(TASK)
Reproduce the material below only from the line with "The image size is (261, 125)." to the line with "Screen dimensions: 879x494", both included, keeping each line exact and dropping the pictures.

(PROVIDED DATA)
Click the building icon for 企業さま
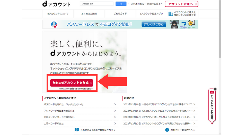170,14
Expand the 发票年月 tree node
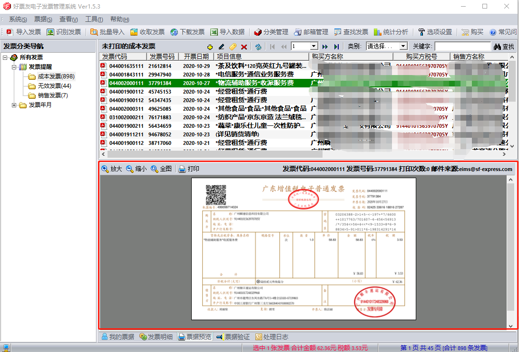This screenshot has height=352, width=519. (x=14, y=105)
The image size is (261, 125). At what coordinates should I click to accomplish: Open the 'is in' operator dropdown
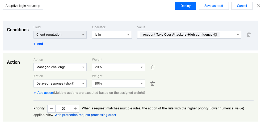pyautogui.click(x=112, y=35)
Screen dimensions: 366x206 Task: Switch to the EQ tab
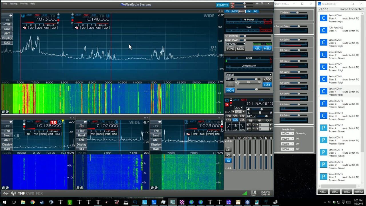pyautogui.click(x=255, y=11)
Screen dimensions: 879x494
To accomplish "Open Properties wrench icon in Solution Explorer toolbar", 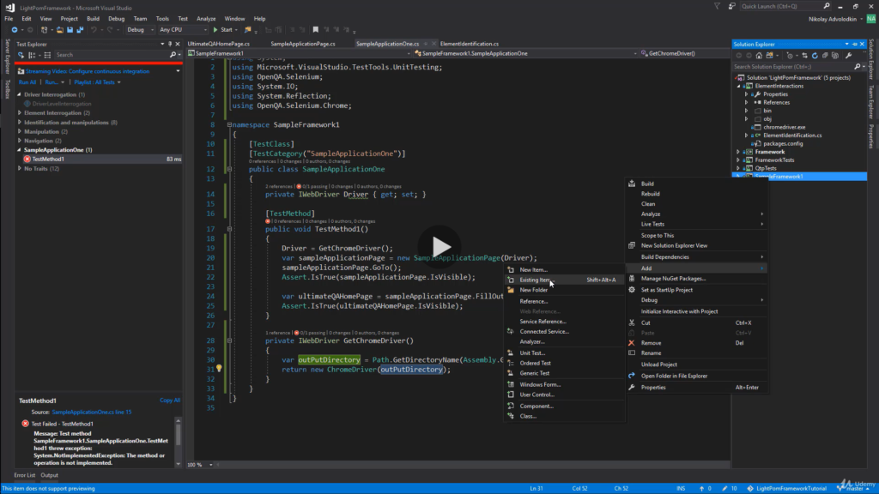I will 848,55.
* * *
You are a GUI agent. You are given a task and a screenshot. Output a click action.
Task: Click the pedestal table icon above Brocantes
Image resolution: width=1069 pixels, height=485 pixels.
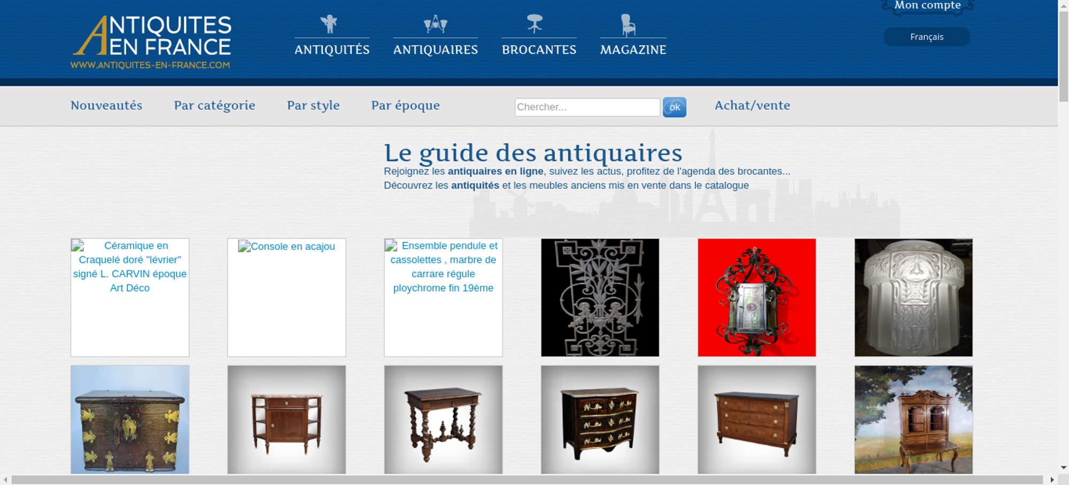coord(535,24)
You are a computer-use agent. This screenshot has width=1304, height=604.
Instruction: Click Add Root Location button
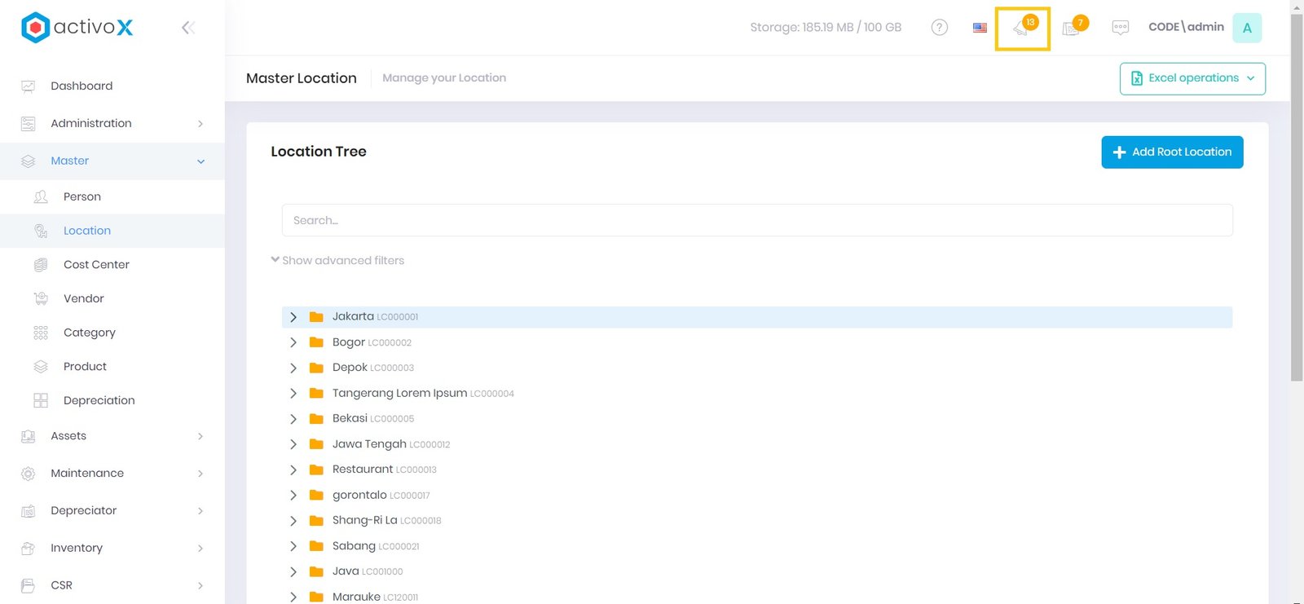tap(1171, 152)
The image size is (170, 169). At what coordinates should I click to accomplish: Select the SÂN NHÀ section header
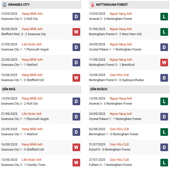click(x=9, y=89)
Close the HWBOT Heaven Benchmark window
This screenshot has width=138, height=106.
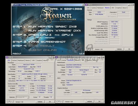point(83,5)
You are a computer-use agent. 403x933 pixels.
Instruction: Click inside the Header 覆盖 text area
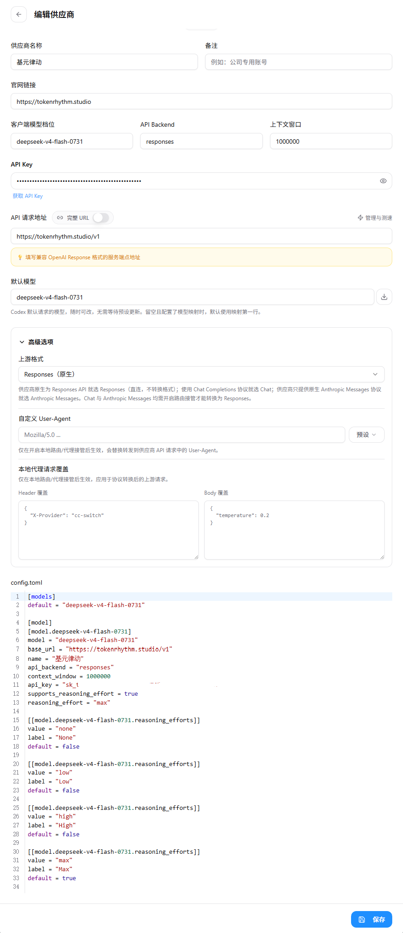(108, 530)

(OUTPUT BELOW)
The image size is (261, 125). At what coordinates should I click to accomplish: Open the 'is in' operator dropdown
pyautogui.click(x=112, y=35)
Screen dimensions: 366x206 Task: Switch to the EQ tab
pyautogui.click(x=255, y=11)
Screen dimensions: 879x494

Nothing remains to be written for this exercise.